Wednesday, September 25, 2013

Always growing and adapting on the journey.

Well,

as usual my time for updating the blog has been few, far and in between. I was going to write about the earning of my first gold medal, but the emotions from that has since faded. That is not to say  that the desire to win more has faded too. (it hasn't) but that my knowledge to learn has grown even more.

I haven't been able to train much, (on the mats that is) but I have been keeping my strength and conditioning up, been eating a lot of fruits and veggies, drinking lots of water and even have a few friends here on campus that I can work on basics with.

Fundamentals have become huge for me, I know that the 10th planet system is very detailed one, but not having the time to practice all the details is the problem. The more I train and compete the more I discover what best suits my body.

Perhaps that why Bruce Lee said to accept what is useful, reject what is useless and add specifically what is your own.
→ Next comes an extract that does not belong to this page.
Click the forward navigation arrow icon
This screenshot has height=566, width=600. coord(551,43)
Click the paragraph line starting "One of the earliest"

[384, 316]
I am NOT in anyway suggesting that certain techniques in the 10th planet are useless to me, (their not) however with my condition, it will take me much longer to learn and perfect certain techniques. Which is okay.

For me, in tournaments, it comes down to the essentials. Arm-bars and choke,  (maybe leg locks when I get up to different skill levels) I know it's nothing glamorous, I just don't feel very confident in my rubber guard, although I have used it in a match.

When I first learned the electric-chair sweep, I was using the half-guard, rather than the lock down. Why? I'm not very confident in my ability with it. Eddie Bravo saw me doing it with half-guard and he said it was awesome and to do what I could.

That to me meant the world to me, probably because he was affirming me as a grappling artist. As I've mentioned before, my hunger to learn has grown a great bit. Even while being in school, I am thinking about jujitsu and grappling all the time. I'm watching videos and always finding things to add to the bag of tricks.

I want to "master" a handful of techniques and do them well. All this to say, that one can learn, grow and be thankful for the gift with have in jujitsu. Never give on the journey.